[begin Page extract]

So this upgrade is really awesome..

BTW, this process to do this is quite difficult, unless you have taken camera's apart before and think you can put it back together with out ruining it, because in order to take this camera apart and you have to be careful of disconnecting the ribbon cables on the boards..

you need some tools and  it takes about 1 hour to dismantle and another hour to put back together, so your total time if you know what your doing is about 2 and a half hours of work all said and done..


----------



## astroNikon (Dec 26, 2016)

Do you have any pictures of the process.
Cameras are jammed pack with electronics.
I know many in the past wondered if something like this would work especially with the d7100.

The FPS buffer is amazing.  I have a d500 now.


----------



## Dave442 (Dec 26, 2016)

Nice work. Not often I hear of people taking apart a perfectly good working camera, but it looks like it worked out for you.


----------



## coastalconn (Dec 26, 2016)

Hmm, this seems somewhat suspicious.  Could you share the link for the broken D5?  I've seen smashed D4 sell for 1200 and I didn't see a completed D5 listing for $150

Now if this is really true, it really shows that Nikon is crippling it's cameras intentionally.. If the D810 was really capable of 8 FPS you would think Nikon would have upped the specs and sell it for more money.  That would give the camera a throughput of 288 MP/S which would be moving more data than any other Nikon camera available. Have you done a timed test to see what the actual FPS is?  Does it increase even more in 1.2x or DX mode?


----------



## Destin (Dec 26, 2016)

coastalconn said:


> Hmm, this seems somewhat suspicious.  Could you share the link for the broken D5?  I've seen smashed D4 sell for 1200 and I didn't see a completed D5 listing for $150
> 
> Now if this is really true, it really shows that Nikon is crippling it's cameras intentionally.. If the D810 was really capable of 8 FPS you would think Nikon would have upped the specs and sell it for more money.  That would give the camera a throughput of 288 MP/S which would be moving more data than any other Nikon camera available. Have you done a timed test to see what the actual FPS is?  Does it increase even more in 1.2x or DX mode?




My thoughts exactly. The math on this just doesn't add up or make sense. Until we see proof this seems hard to believe for a handful of reasons.


----------



## Dave442 (Dec 29, 2016)

I was hoping for the video of it being done and then tested.


----------



## robbins.photo (Dec 29, 2016)

coastalconn said:


> Hmm, this seems somewhat suspicious.  Could you share the link for the broken D5?  I've seen smashed D4 sell for 1200 and I didn't see a completed D5 listing for $150
> 
> Now if this is really true, it really shows that Nikon is crippling it's cameras intentionally.. If the D810 was really capable of 8 FPS you would think Nikon would have upped the specs and sell it for more money.  That would give the camera a throughput of 288 MP/S which would be moving more data than any other Nikon camera available. Have you done a timed test to see what the actual FPS is?  Does it increase even more in 1.2x or DX mode?

[end Page extract]
[begin Recorded data]

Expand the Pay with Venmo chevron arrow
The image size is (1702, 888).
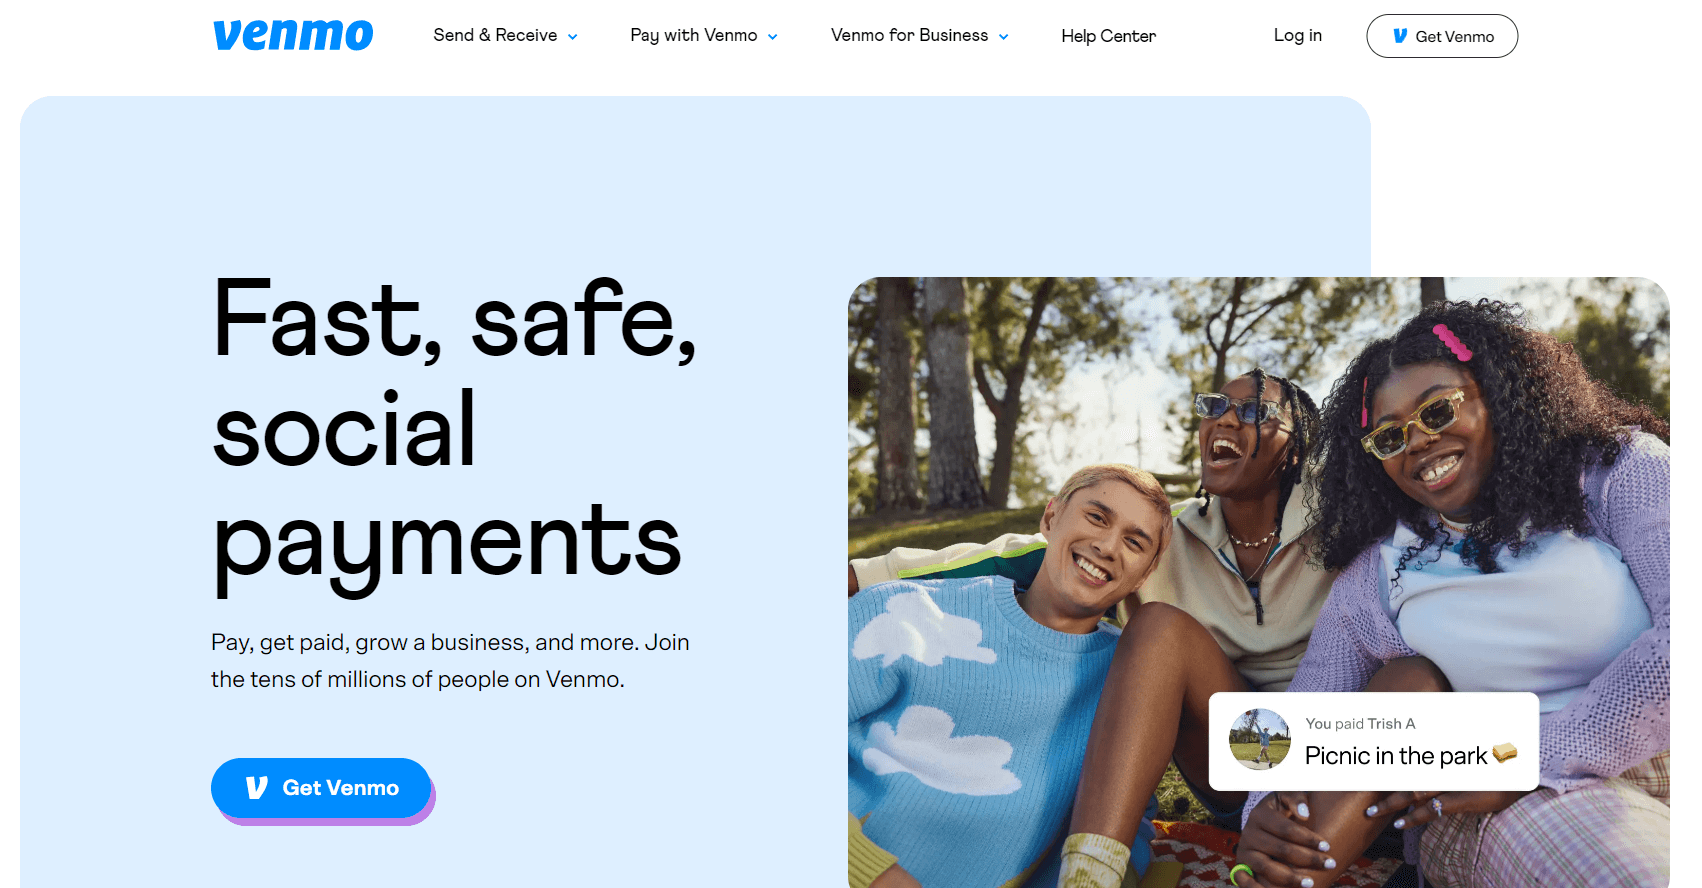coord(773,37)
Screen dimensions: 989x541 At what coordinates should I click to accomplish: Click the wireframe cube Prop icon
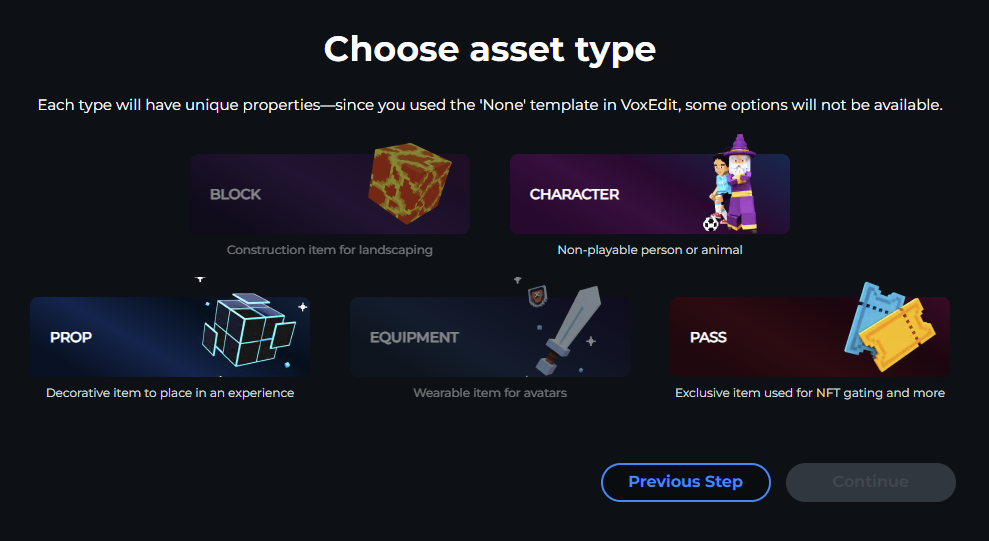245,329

[end Recorded data]

## Set tasks
1: Reproduce the passage of the camera forum thread starting with "## astroNikon (Dec" and going on through "a d500 now.".
2: In the camera forum thread, which camera does astroNikon say they have now?

## Answers to the tasks
1:
## astroNikon (Dec 26, 2016)

Do you have any pictures of the process.
Cameras are jammed pack with electronics.
I know many in the past wondered if something like this would work especially with the d7100.

The FPS buffer is amazing.  I have a d500 now.

2: A D500.